Be it what ‘suits’ each party, or in cases of non-amicable breakups, to use the children as ‘pawns’ in the game of vindictive behaviour – warranted or not – it needs to be remembered who the most important people in the process are – our children.
As a parent, separated or not, we have a responsibility to keep our children safe, fed, educated and emotionally supported. While going through a separation is never easy, it is of paramount importance that our children are taken care of. It’s about what’s in the children’s best interests, not ours.
A key tool and relief of a pain point to separation is a calendar for parenting. As the name suggests, it is a calendar with all the children’s requirements, mapped out and visual, so you and your former partner can work together to provide the best out of the situation for your children.
Thanks to technology, there are a wide range of apps available, such as SharedCare, Parentship and FamCal, that provide a collaborative and digital approach to managing children and getting your life back on track.
A calendar can be a visual depiction of a custody schedule.
But it isn’t just about the technology – which I will discuss in a further article – it is about creating a visual depiction of either a written or verbally agreed on custody schedule.
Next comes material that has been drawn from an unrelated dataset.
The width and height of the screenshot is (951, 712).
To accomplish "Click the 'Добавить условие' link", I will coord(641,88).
By doing this – with or without the use of an app – it provides complete transparency and accountability for both parties. In addition, if mediators, lawyers and judges are involved in the custody, it allows them to easily ensure that the rulings are being enacted in a fair and equitable way.
From a parent’s point of view, adjusting to the new life without fulltime custody of your children can be difficult. There is the daily hustle and bustle of work, family, social and wellbeing commitments that we all engage in on a day-to-day basis, some regular and structured, others not so much.
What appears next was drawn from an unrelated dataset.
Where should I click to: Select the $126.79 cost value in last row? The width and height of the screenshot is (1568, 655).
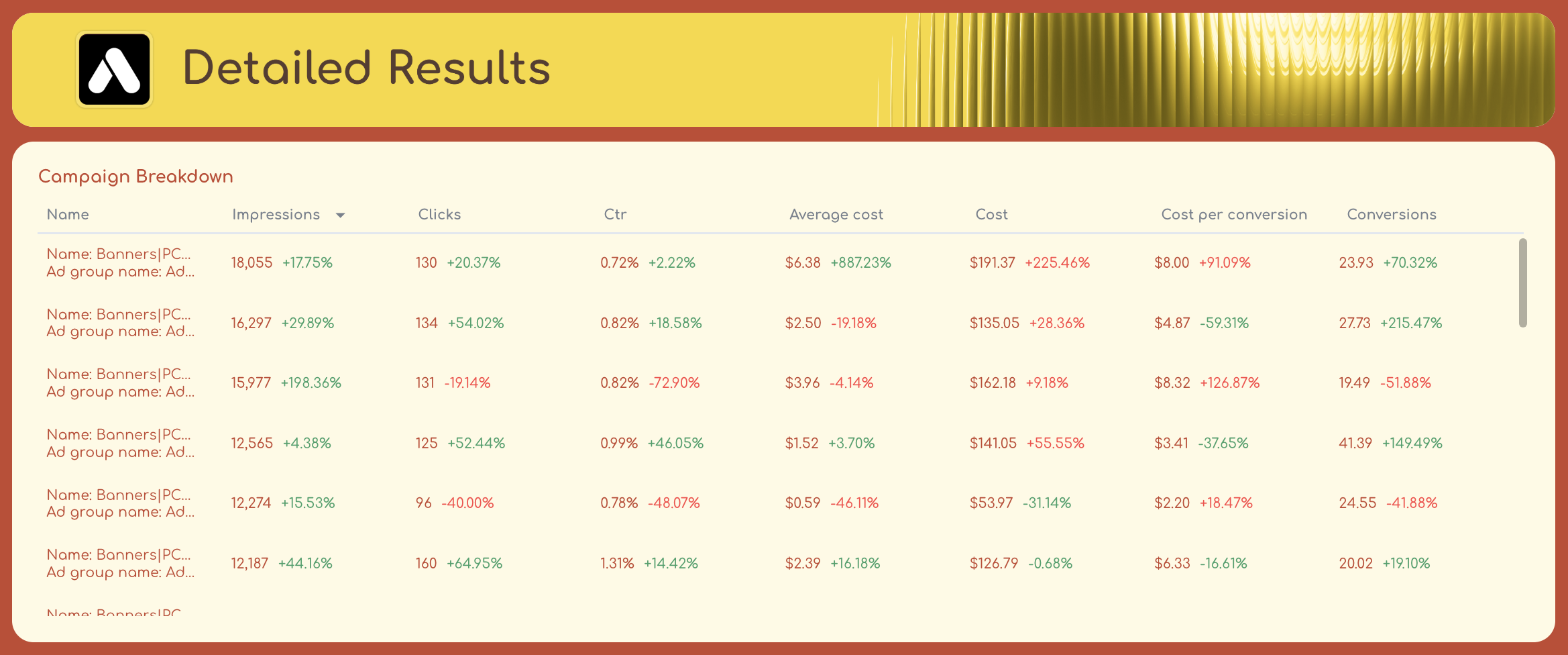tap(993, 563)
With a calendar in place, parents can ensure they are committing to activities that is within the scope of their parenting plan or agreement. Or, should the relationship be at such a stage, work with the former partner/other parent at seeking a swap or alternative arrangement.
By introducing a calendar for parenting into a newly separated family life, your responsibilities can be fulfilled; while you personally can get your life back onto the path you wish it to take – new job, new partner, new life. All this can be achieved, without negating what should be the most important thing in your life, your children.
Sadly, there are countless stories of custody battles, one parent negating their responsibilities or failing to collect children – leaving them vulnerable in public places as it “wasn’t my day to pick them up”. Don’t let that happen to your your little ones, as tough as it may be at first to work out and work through, a calendar for parenting in the long run will benefit you, your former partner and your little people.